First, at this level I would prefer to remain with the generic exponential distribution, as we can see more clearly what's going on. Just plug in $\lambda = 10$ and $t_0 = 10$ to get the numerical answers.

For example, for part a) we see that $$P(X \ge t_0) = e^{-\lambda t_0} = e^{-100}$$

For part c) I suggest you need to introduce a new variable $X' = X - t_0$, which represents the remaining time beyond $t_0$, and $X$ represents the total time including $t_0$.

I don't agree with your answer, because you want $E(X')$ instead of $E(X)$.

For part d), conceptually we have a reduced sample space of those cases where $X \le t_0$. We may, therefore, take the truncated distribution for $X \le t_0$ and scale it up by the relevant factor. In this case:
$$f(x) = \frac{\lambda e^{-\lambda x} } {\int_0^{t_0}\lambda e^{-\lambda x}dx} \ (0 \le x \le t_0)$$Which is equivalent to your second option.

 

[Office_Shredder]

Are you sure that by exp(10) they mean something that looks like $e^{-10 x}$ and not something like $e^{-x/10}$?

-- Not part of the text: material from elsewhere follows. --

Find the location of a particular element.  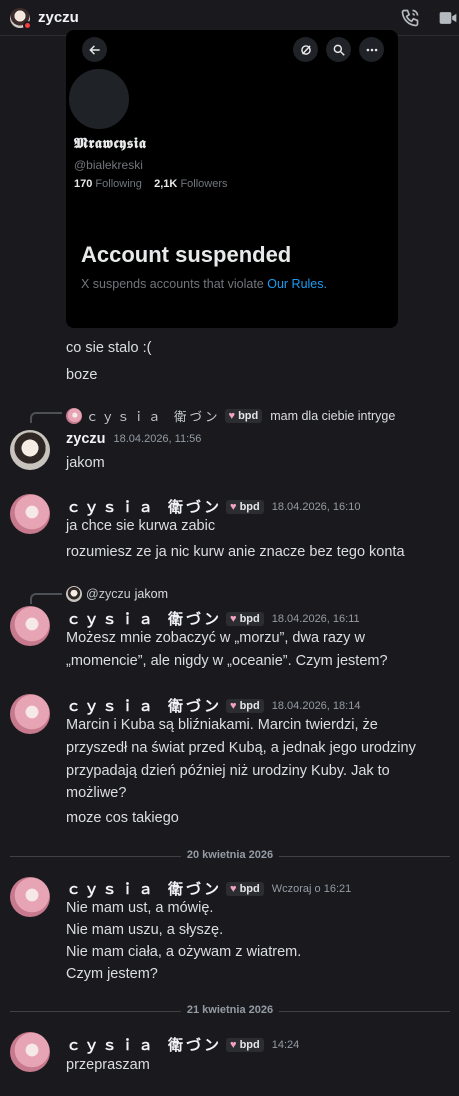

The question in general makes a lot more sense if it's the latter. Perhaps a typo in the book?

 

[docnet]

For part c) I suggest you need to introduce a new variable $X' = X - t_0$, which represents the remaining time beyond $t_0$, and $X$ represents the total time including $t_0$.

thank you :)

$$X'=X-t_0$$
$$E(X')=E(X)-E(t_0)=\frac{101}{10}-10=\frac{1}{10}$$
Do you think it strange the answers for (b) and (c) are same?

Are you sure that by exp(10) they mean something that looks like $e^{-10 x}$ and not something like $e^{-x/10}$?

The question in general makes a lot more sense if it's the latter. Perhaps a typo in the book?

yes, I'm sure the professor means $\lambda e^{-\lambda x}$

 

[PeroK]

Do you think it strange the answers for (b) and (c) are same?

No, not strange. Inevitable, if you do the maths. Once an exponential, always an exponential!

 

[BvU]

And nobody is objecting ? If the waiting time is really six seconds, the train can't even stop !

$\$

 

[PeroK]

And nobody is objecting ? If the waiting time is really six seconds, the train can't even stop !

$\$

It's called a bullet train!

 

[PeroK]

No, not strange. Inevitable, if you do the maths. Once an exponential, always an exponential!

To see this, consider the distribution for $x' = x - t_0$ in the cases where we have waited a time $t_0$ without a train. We have:
$$P(X \ge t_0) = \int_{t_0}^{\infty} \lambda e^{-\lambda x} dx = e^{-\lambda t_0}$$That's the size of the new sample space. And:
$$f(x') = \frac{\lambda e^{-\lambda(x' + t_0)}}{e^{-\lambda t_0}} = \lambda e^{-\lambda x'}$$Which shows that the distribution for the remaining time remains the same exponential distribution.

That's a good example of what you discover when you stick to the general case and resist the temptation to plug and chug!